** BEGIN ENTRIES SUPPLIED **

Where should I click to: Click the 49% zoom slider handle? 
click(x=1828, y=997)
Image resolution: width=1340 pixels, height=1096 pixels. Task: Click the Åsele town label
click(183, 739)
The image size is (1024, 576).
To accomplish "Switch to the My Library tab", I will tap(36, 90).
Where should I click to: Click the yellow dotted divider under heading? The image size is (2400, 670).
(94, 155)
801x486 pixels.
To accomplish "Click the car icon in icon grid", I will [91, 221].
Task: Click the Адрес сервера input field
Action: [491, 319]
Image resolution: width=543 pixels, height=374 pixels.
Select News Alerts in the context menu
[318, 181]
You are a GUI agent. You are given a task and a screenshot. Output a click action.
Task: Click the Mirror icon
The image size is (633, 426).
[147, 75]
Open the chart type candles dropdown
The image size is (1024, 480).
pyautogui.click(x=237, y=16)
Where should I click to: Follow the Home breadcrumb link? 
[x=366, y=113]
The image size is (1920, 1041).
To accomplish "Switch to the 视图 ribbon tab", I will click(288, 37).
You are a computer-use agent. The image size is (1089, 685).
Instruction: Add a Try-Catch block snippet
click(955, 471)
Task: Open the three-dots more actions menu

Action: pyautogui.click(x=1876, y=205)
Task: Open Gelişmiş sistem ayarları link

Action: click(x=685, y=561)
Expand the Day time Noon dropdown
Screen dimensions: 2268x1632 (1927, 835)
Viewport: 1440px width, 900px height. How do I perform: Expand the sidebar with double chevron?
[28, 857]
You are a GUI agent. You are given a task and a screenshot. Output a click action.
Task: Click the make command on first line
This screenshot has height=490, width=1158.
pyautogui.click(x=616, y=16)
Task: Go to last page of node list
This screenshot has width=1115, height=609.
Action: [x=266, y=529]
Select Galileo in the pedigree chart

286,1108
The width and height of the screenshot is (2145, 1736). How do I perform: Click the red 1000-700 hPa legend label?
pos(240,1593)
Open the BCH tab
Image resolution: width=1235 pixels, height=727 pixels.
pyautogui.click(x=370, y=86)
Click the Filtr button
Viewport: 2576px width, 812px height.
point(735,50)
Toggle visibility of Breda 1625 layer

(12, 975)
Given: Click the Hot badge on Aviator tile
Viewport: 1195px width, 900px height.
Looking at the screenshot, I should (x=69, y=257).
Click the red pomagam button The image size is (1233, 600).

** END ENTRIES SUPPLIED **

SHORT PROBLEM =
Put the lines in the rows above, starting at the line that contains "The image size is (1024, 576)." and ending at the line that contains "[x=366, y=113]", into a JSON list of strings with one string per line. Leave out blank lines.

WORKED ANSWER =
[
  "The image size is (1024, 576).",
  "To accomplish \"Switch to the My Library tab\", I will tap(36, 90).",
  "Where should I click to: Click the yellow dotted divider under heading? The image size is (2400, 670).",
  "(94, 155)",
  "801x486 pixels.",
  "To accomplish \"Click the car icon in icon grid\", I will [91, 221].",
  "Task: Click the Адрес сервера input field",
  "Action: [491, 319]",
  "Image resolution: width=543 pixels, height=374 pixels.",
  "Select News Alerts in the context menu",
  "[318, 181]",
  "You are a GUI agent. You are given a task and a screenshot. Output a click action.",
  "Task: Click the Mirror icon",
  "The image size is (633, 426).",
  "[147, 75]",
  "Open the chart type candles dropdown",
  "The image size is (1024, 480).",
  "pyautogui.click(x=237, y=16)",
  "Where should I click to: Follow the Home breadcrumb link? ",
  "[x=366, y=113]"
]